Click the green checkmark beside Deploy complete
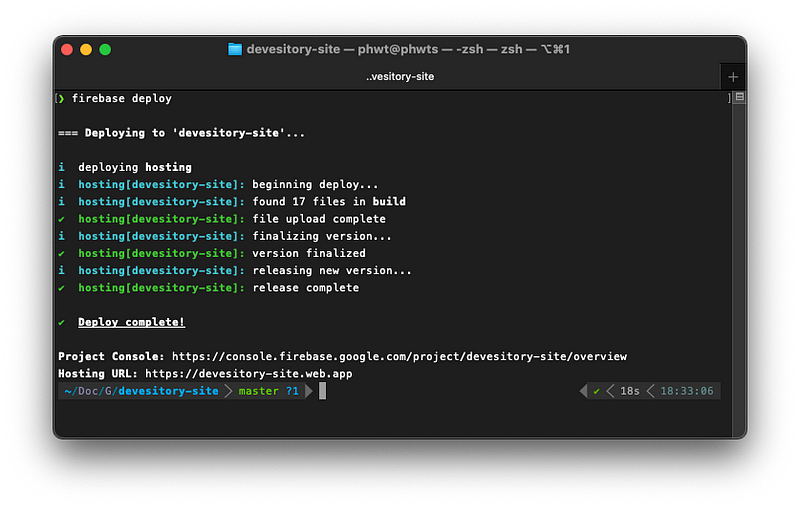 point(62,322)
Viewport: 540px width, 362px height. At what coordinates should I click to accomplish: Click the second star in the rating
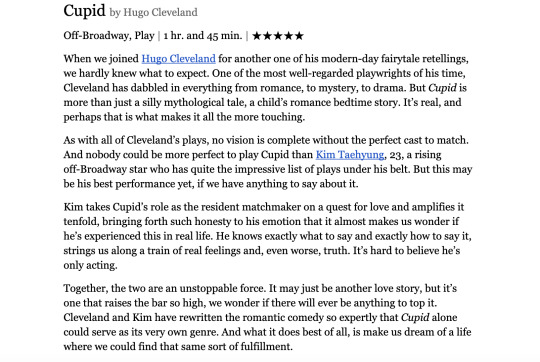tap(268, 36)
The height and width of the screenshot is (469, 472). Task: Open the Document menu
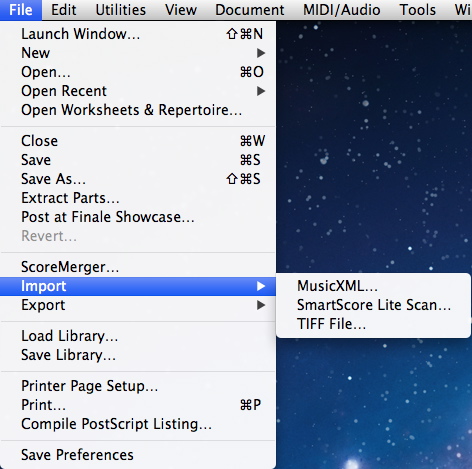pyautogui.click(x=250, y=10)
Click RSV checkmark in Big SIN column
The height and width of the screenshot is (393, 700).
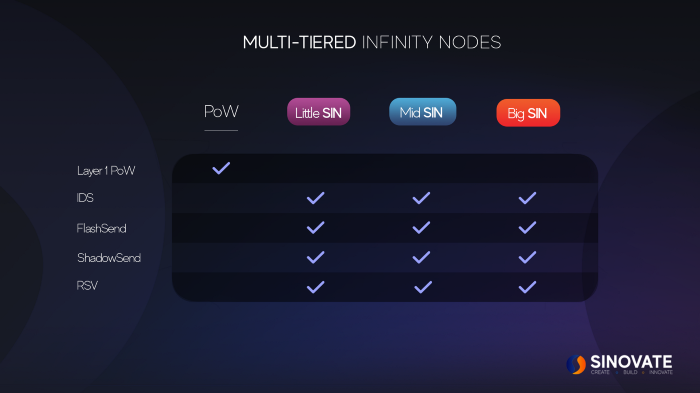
...
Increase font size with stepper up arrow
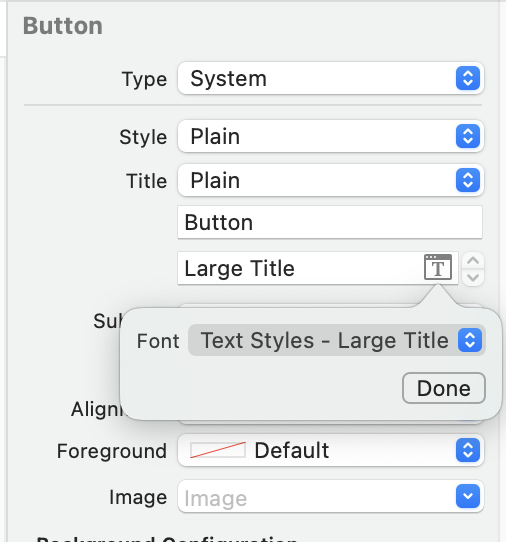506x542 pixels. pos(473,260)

GOAL OF THE EXERCISE:
Range to copy from the listing above: the line with "Click the green" through the line with "The height and width of the screenshot is (393, 700).". Transcribe it exactly and skip the pictures.

EXPECTED OUTPUT:
Click the green checkmark beside Deploy complete
 point(62,322)
Viewport: 540px width, 362px height. At what coordinates should I click to accomplish: Click the second star in the rating
tap(268, 36)
The height and width of the screenshot is (469, 472). Task: Open the Document menu
pyautogui.click(x=250, y=10)
Click RSV checkmark in Big SIN column
The height and width of the screenshot is (393, 700).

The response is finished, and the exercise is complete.